Noble makes a convincing case that despite its status as a publicly held corporation, Google functions much like any other public utility. Its use is ubiquitous. Google has become synonymous with “looking things up on the internet,” and its suite of services have locked in many of us willing to trade a little personal privacy and marketable data in exchange for free email and a standard battery of web-based software essential to the contemporary professional life. In the course of writing this short review I have checked my Gmail dozens of times, added appointments to my Google Calendar, shared drafts with colleagues via Google Docs, and Googled myriad things. For many of us, Google is a wraparound company. Noble argues that a company that plays this kind of role in our lives must be subject to the checks of government regulation. Without that, we have no recourse except to hope that Google abides by its founding motto: Don’t be evil. Given Noble’s research, we have plenty of evidence that the company cannot.
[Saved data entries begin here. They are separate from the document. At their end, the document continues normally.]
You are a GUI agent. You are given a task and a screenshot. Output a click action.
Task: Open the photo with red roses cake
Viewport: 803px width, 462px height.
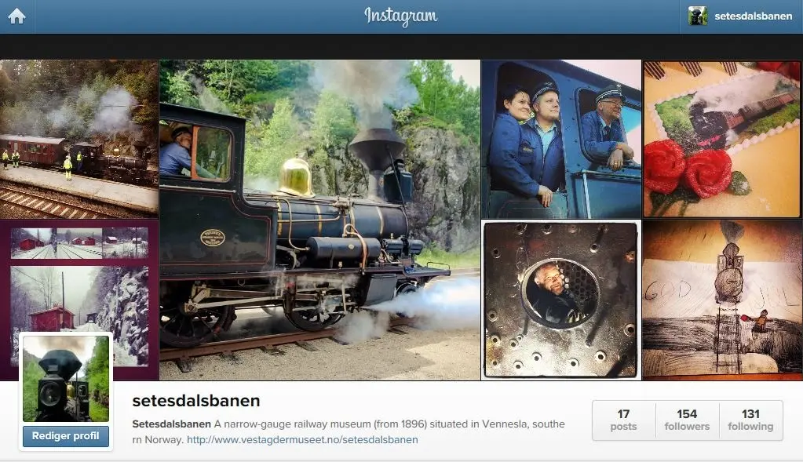[723, 139]
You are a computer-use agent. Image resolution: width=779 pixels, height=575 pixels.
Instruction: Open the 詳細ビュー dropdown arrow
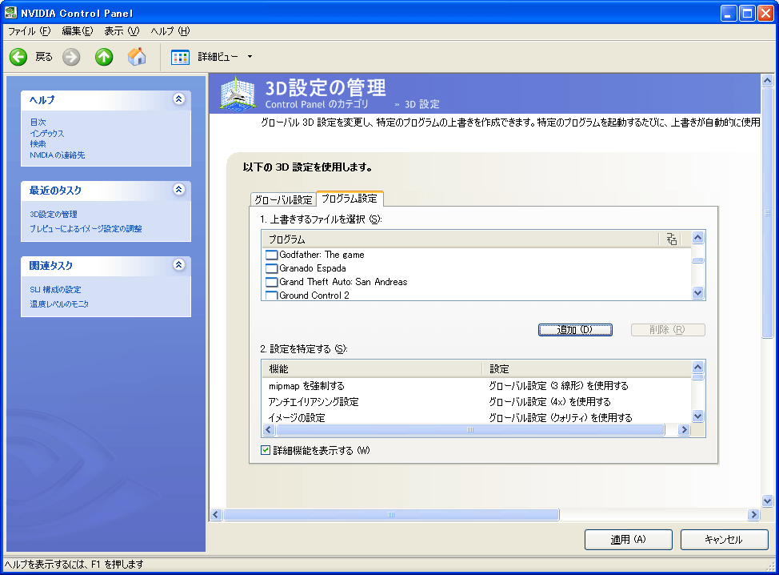click(250, 57)
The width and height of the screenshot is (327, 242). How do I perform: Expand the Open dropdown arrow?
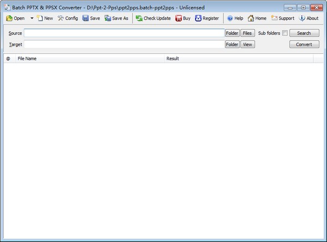coord(32,18)
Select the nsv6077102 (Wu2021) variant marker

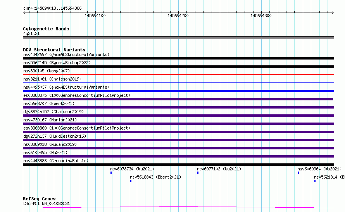(198, 173)
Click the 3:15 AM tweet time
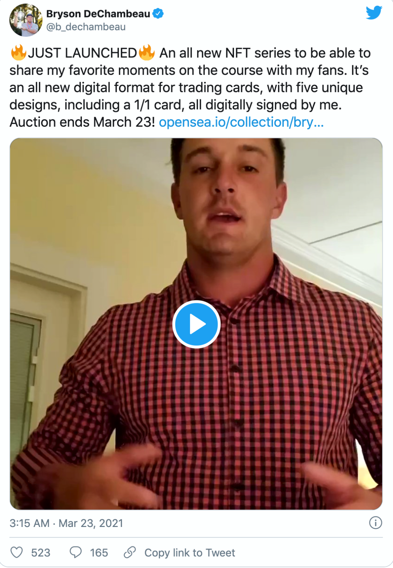Viewport: 393px width, 568px height. pos(29,523)
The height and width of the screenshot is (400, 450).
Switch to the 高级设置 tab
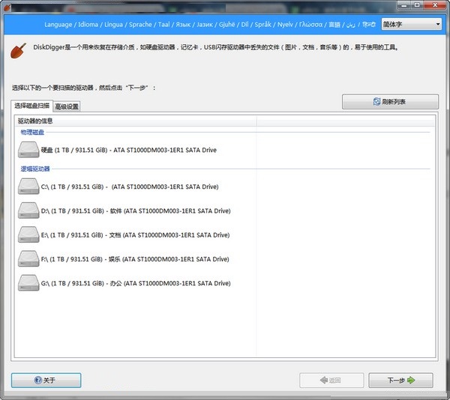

What emerges from these pages is the sense that Google’s algorithms of oppression comprise just one of the hidden infrastructures that govern our daily lives, and that the others are likely just as hard-coded with white supremacy and misogyny as the one that Noble explores. How might we understand other boring things — our subway systems, tax codes, mortgage rules — as sedimentations of power and privilege, and what must we do to change them? If, as Noble suggests, regulation by an agent of the public good is a necessary counterweight to corporate exploitation of legacies of racism, the question becomes how we can make the state that agent. White supremacy and patriarchy are foundational to the government too, after all. Organizing toward that end will surely involve building our own infrastructures, and that is the code that must be written next.
Emily Drabinski is associate professor and coordinator of library instruction at Long Island University, Brooklyn. She is editor of Gender and Sexuality in Information Studies, a book series from Library Juice Press/Litwin Books.